Your task is to copy every line below that contains the word "agent".

__Data for this exercise__.

Segment Open

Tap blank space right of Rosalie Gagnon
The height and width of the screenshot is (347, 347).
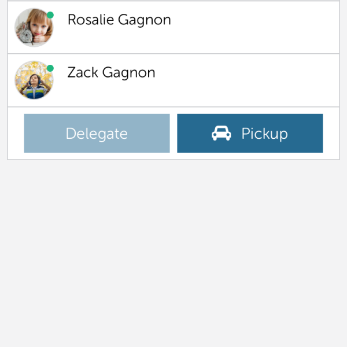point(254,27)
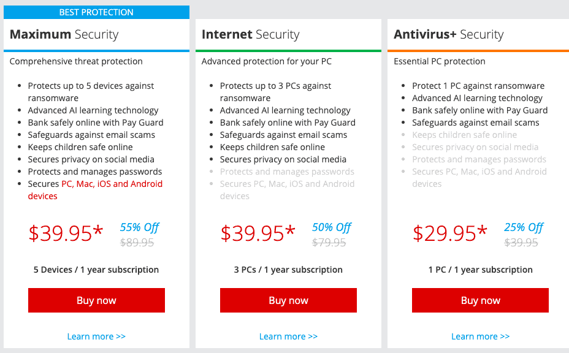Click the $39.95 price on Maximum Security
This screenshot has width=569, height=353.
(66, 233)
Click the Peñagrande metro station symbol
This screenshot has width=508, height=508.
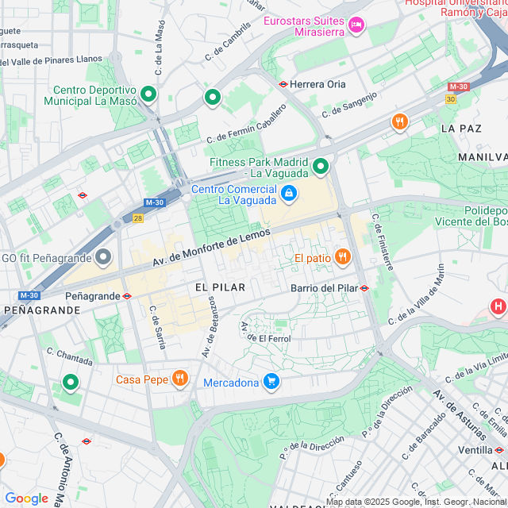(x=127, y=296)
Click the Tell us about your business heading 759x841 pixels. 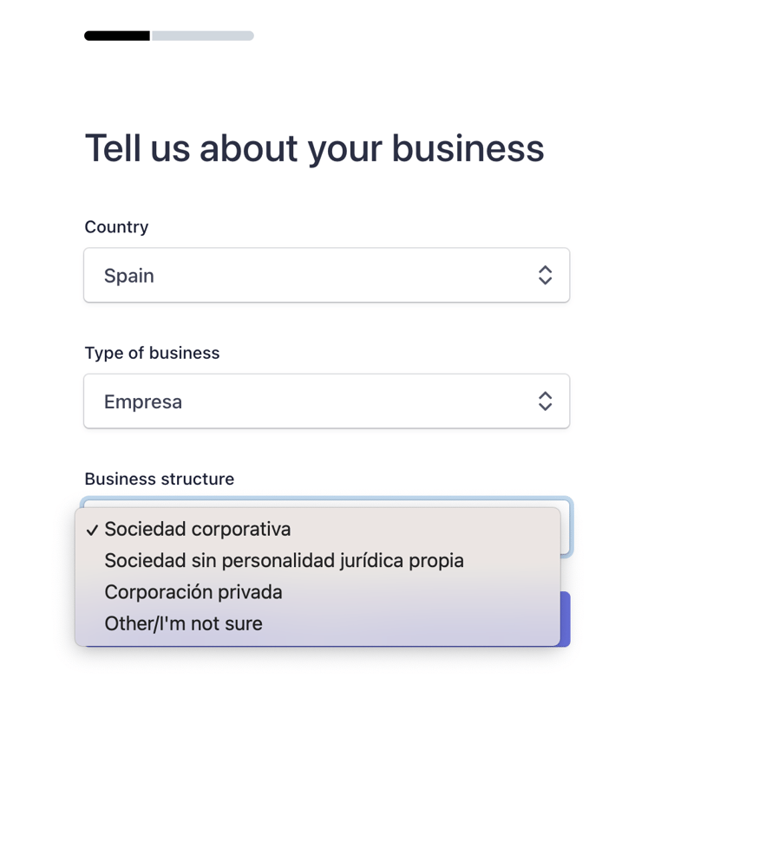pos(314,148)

Segment Closed
Segment Open

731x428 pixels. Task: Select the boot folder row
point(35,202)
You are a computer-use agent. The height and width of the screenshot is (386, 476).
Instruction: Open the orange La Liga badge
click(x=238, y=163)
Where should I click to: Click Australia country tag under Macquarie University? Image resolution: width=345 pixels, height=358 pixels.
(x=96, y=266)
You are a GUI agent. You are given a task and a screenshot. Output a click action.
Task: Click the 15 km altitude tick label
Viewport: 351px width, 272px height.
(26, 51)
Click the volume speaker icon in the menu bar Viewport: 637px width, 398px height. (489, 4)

Segment Closed

__Written solution__.
You are a computer-use agent. The height and width of the screenshot is (386, 476).
You are a GUI agent. You are given a task and a screenshot. Output a click action.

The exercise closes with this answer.